# START OF Passage provided

Adande attended Crossroads School in Santa Monica, California, where he served as sports editor and co-editor-in-chief of the student newspaper and graduated in 1988.

Adande earned a BA in journalism from Medill School of Journalism at Northwestern University in 1992. He was sports editor of The Daily Northwestern, the student newspaper, and interned with Los Angeles Times, Miami Herald, and Washington Post.

==Career==

After graduating from Northwestern, Adande held full-time reporter jobs at the Los Angeles Times, Chicago Sun-Times, and Washington Post.

From 2004 to 2015, he taught sports journalism classes at the University of Southern California.

Adande joined ESPN.com as an NBA columnist in August 2007. The panel at Around the Horn all congratulated him on the job and played a joke "Buy or Sell" segment about Adande's comments about joining ESPN. He was an NBA analyst on SportsCenter.

# END OF Passage provided
# START OF Listing

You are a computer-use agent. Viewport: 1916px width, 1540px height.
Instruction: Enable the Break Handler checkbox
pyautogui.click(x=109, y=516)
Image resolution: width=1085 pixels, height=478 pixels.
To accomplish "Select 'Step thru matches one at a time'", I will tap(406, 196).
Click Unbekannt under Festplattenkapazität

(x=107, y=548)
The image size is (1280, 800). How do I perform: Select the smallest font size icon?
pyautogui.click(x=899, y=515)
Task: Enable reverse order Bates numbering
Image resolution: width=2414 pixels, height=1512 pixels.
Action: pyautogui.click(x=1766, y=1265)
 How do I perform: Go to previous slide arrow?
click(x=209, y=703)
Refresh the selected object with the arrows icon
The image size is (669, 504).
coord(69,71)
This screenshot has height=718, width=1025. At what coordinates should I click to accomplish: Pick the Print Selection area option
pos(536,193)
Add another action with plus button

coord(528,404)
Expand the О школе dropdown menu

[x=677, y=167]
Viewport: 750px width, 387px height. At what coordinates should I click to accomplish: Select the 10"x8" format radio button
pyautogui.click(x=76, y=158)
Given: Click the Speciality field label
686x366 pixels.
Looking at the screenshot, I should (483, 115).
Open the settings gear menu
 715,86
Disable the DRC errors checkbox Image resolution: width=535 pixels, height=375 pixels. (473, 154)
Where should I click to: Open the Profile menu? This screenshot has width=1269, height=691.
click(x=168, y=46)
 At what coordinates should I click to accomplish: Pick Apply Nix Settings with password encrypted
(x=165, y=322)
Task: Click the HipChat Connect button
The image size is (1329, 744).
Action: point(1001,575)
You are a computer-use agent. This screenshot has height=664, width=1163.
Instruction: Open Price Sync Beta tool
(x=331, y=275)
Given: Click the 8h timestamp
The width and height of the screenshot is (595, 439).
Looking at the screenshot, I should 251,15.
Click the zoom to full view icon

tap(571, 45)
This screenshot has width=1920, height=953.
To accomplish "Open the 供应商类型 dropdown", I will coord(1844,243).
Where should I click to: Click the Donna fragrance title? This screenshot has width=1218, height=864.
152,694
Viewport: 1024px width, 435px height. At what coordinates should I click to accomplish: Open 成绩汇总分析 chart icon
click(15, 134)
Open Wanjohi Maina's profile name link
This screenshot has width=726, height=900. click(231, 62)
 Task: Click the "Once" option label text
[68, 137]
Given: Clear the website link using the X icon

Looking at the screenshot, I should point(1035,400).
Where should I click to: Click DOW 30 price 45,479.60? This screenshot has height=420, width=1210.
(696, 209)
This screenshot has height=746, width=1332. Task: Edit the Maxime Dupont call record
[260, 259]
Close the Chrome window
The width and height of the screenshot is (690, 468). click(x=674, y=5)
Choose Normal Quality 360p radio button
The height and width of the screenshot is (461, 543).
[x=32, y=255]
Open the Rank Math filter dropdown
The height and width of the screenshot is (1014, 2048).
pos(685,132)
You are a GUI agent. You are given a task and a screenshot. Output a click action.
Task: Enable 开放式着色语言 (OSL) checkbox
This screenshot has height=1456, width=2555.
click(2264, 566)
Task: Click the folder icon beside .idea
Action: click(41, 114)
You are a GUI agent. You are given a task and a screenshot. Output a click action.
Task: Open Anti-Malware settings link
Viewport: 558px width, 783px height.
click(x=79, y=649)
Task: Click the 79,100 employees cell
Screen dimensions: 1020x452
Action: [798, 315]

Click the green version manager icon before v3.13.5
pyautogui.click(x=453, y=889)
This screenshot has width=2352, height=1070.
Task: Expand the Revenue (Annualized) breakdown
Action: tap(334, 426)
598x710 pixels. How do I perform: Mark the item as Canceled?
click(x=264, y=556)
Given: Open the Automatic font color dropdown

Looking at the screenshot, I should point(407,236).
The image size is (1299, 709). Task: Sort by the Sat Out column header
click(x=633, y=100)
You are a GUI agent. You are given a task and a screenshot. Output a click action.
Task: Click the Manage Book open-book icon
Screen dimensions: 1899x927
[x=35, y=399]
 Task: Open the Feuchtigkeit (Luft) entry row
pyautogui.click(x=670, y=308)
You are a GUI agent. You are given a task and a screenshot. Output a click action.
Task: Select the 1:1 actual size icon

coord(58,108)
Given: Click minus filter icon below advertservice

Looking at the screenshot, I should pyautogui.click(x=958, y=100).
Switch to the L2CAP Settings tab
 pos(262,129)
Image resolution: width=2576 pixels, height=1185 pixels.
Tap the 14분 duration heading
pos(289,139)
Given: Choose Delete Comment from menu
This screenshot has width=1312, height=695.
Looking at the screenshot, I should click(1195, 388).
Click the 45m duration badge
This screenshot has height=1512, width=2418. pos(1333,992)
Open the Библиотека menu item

# END OF Listing

**Set exercise A:**
Check each statement against the passage about Adande's education and career. For (i), (ii), and (iii), answer yes or no and quote the exact words from the passage that decide it. (i) Adande finished at Crossroads School in 1988. (ii) At Northwestern, Adande was editor-in-chief of The Daily Northwestern. (iii) Adande began writing for ESPN.com as an NBA columnist in August 2007.
**Set exercise B:**
Reproduce the passage about Adande word for word, from "Adande attended Crossroads" up to and including "graduated in 1988.".
**Set exercise C:**
Extend the passage about Adande's career, starting right after its final sentence.

**Response A:**
(i) Yes: "graduated in 1988"
(ii) No: "He was sports editor of The Daily Northwestern, the student newspaper"
(iii) Yes: "Adande joined ESPN.com as an NBA columnist in August 2007."

**Response B:**
Adande attended Crossroads School in Santa Monica, California, where he served as sports editor and co-editor-in-chief of the student newspaper and graduated in 1988.

**Response C:**
He was a regular panelist on ESPN's Around the Horn (ATH), starting in 2007, and after a period away, returned as a panelist in January 2018. He was formerly an American sports columnist and sideline reporter who covered the National Basketball Association for ESPN, and was also a regular guest host on ESPN's Pardon the Interruption television shows. Adande is a member of the National Association of Black Journalists, and also served as an adjunct professor at the University of Southern California's Annenberg School of Journalism.

Adande announced via Twitter in August 2017 that he was relocating to Chicago and becoming director of the new sports journalism program at Northwestern University, as well as a faculty member of the Medill School of Journalism.

During his time at ESPN, Adande covered the Olympic Games, Wimbledon, the Super Bowl, the NCAA Final Four, and the NBA Finals.

Adande was honored as the 2024 Curt Gowdy Print Media Award Recipient from the Naismith Memorial Basketball Hall of Fame.